-- AVAILABLE DATA follows --
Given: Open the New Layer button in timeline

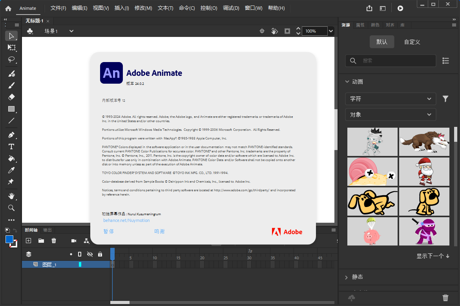Looking at the screenshot, I should [28, 240].
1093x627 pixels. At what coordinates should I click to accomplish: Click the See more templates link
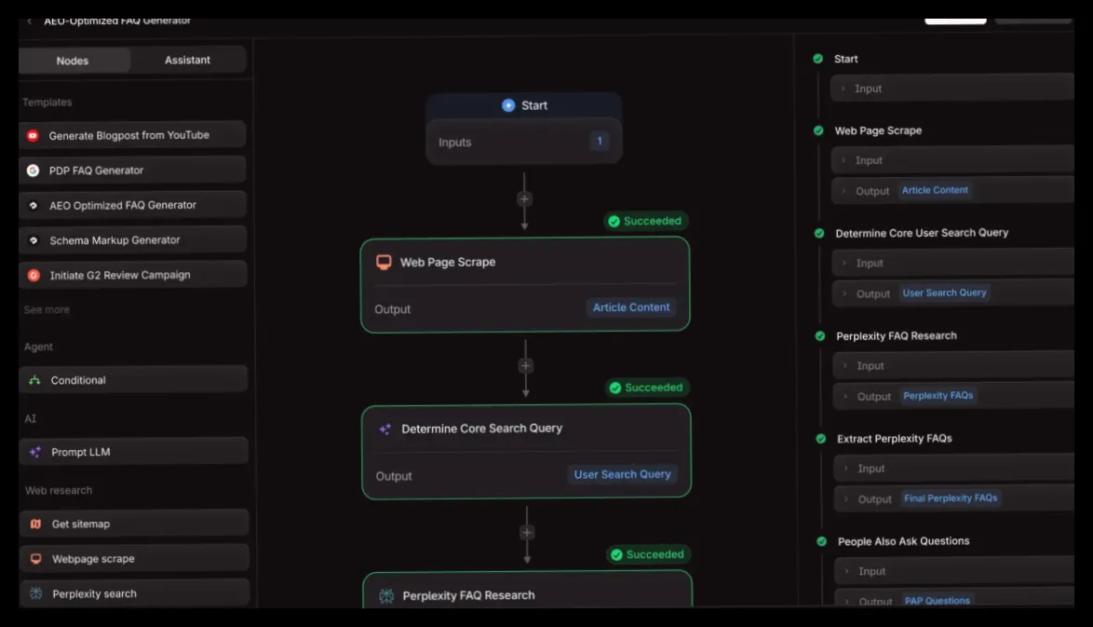(47, 309)
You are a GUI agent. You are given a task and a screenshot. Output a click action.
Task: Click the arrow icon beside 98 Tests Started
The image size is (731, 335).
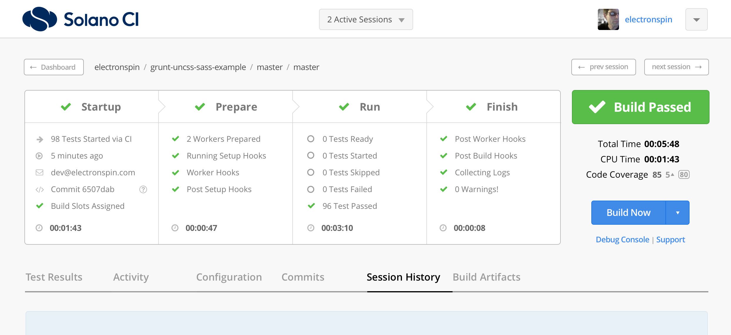click(40, 139)
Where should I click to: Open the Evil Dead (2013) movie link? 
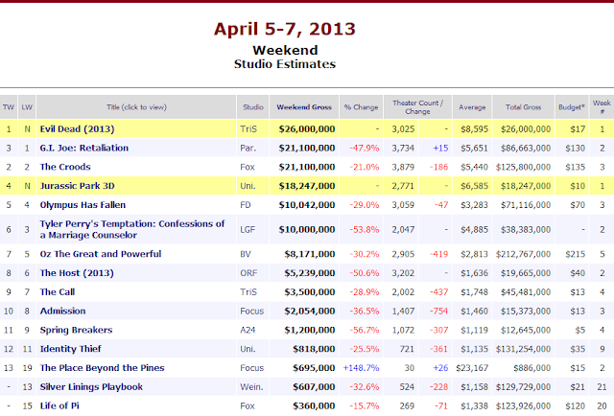click(x=77, y=129)
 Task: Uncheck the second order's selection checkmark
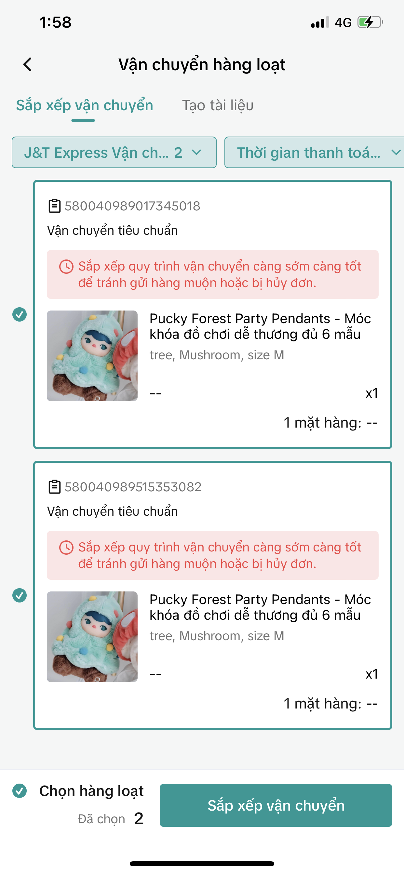pyautogui.click(x=20, y=595)
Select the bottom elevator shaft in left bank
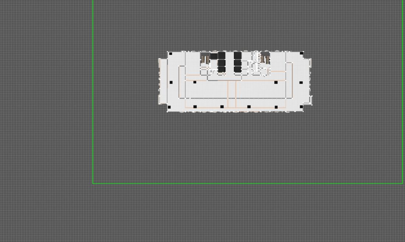 coord(221,69)
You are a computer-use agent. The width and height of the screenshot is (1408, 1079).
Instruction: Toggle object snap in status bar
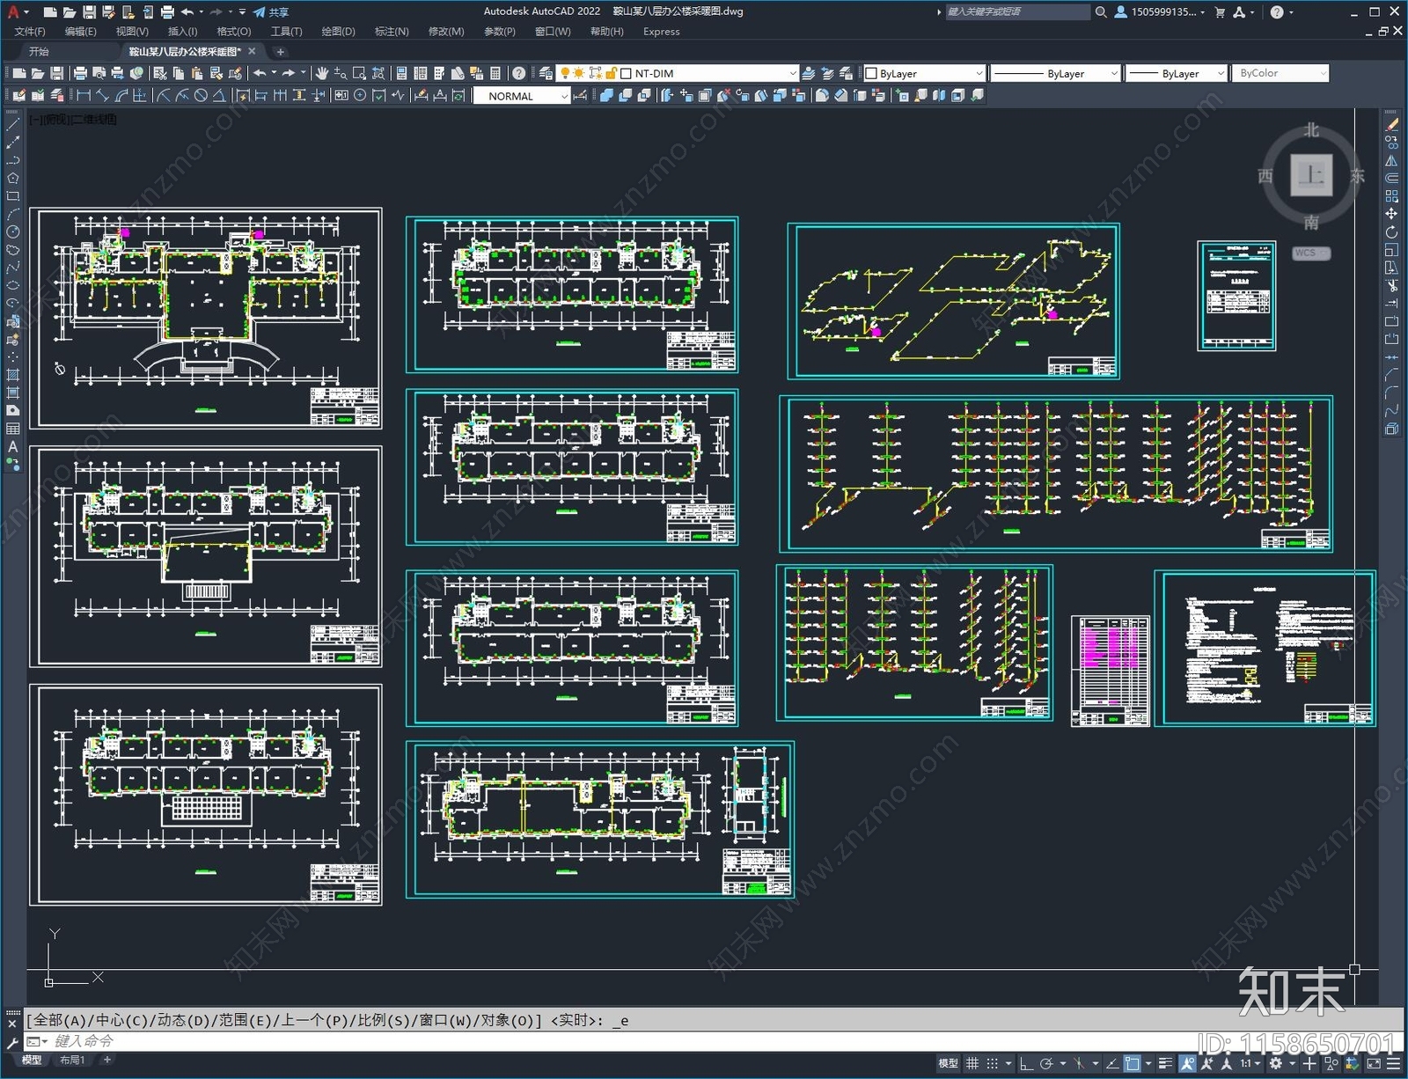pos(1133,1063)
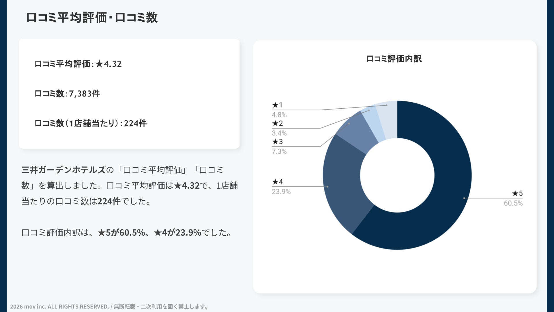The height and width of the screenshot is (312, 554).
Task: Click the 口コミ数：7,383件 statistic
Action: (x=67, y=94)
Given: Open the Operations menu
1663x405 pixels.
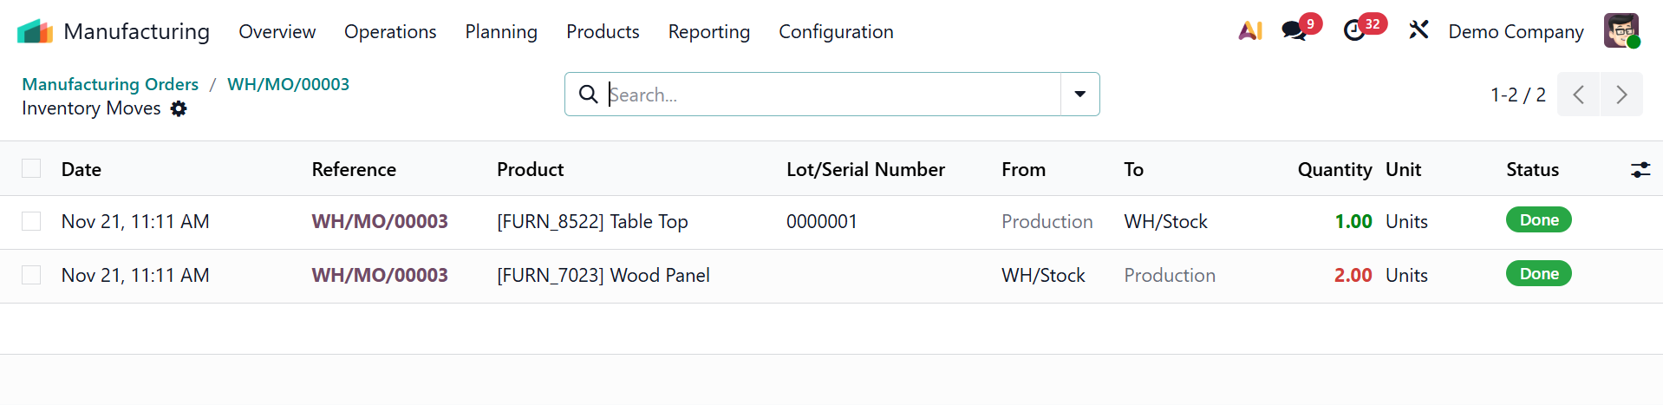Looking at the screenshot, I should point(390,32).
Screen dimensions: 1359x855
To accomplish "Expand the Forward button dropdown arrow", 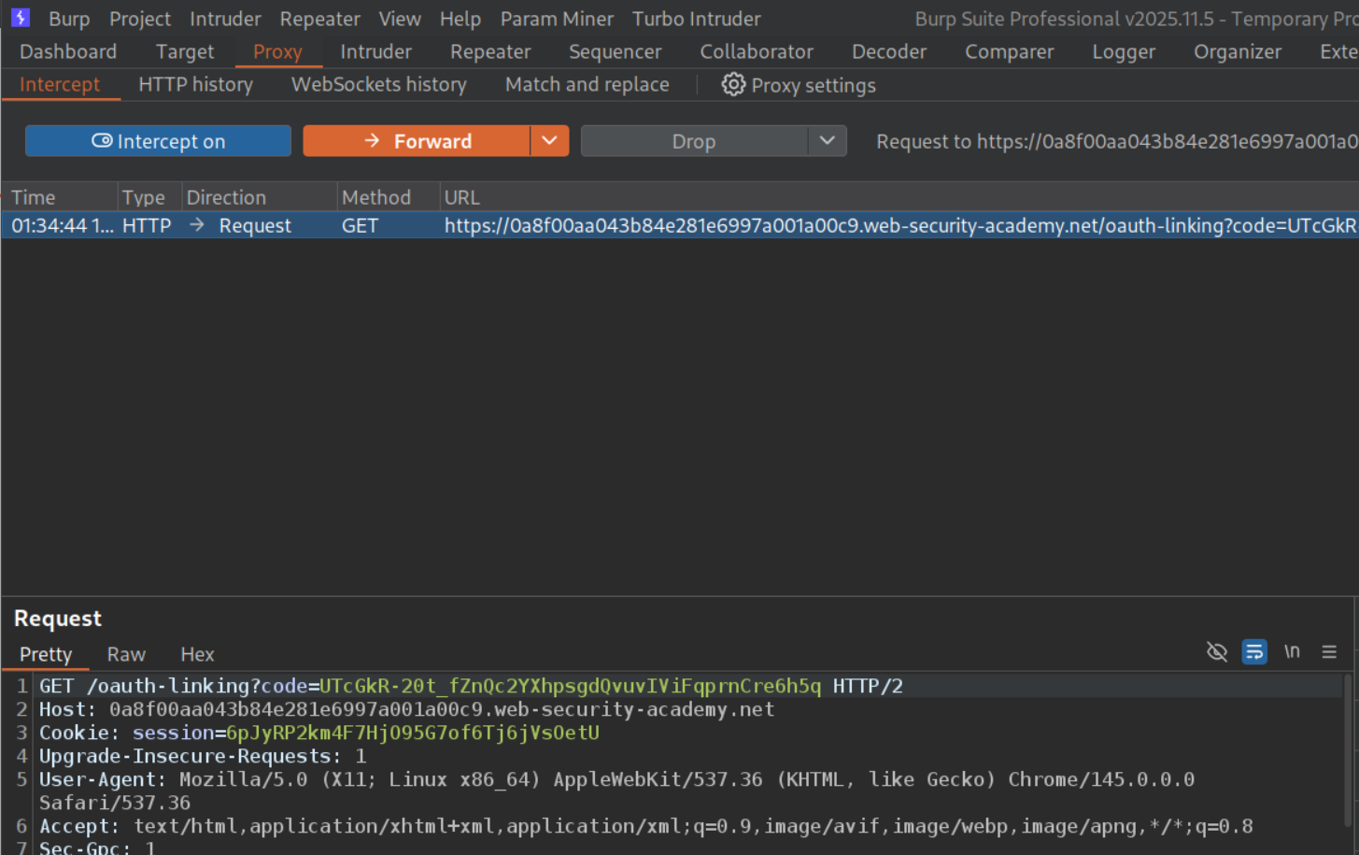I will (x=549, y=141).
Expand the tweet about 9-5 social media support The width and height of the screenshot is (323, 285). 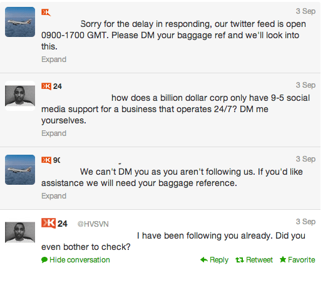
-- AVAILABLE DATA concluded --
▶ **INSTRUCTIONS TO FOLLOW**: The lines that contain the word "agent" are wanted; copy each of them from the records.

▶ **OUTPUT**:
You are a GUI agent. You are given a task and a screenshot. Output a click action.
You are a computer-use agent. The width and height of the screenshot is (1408, 1079).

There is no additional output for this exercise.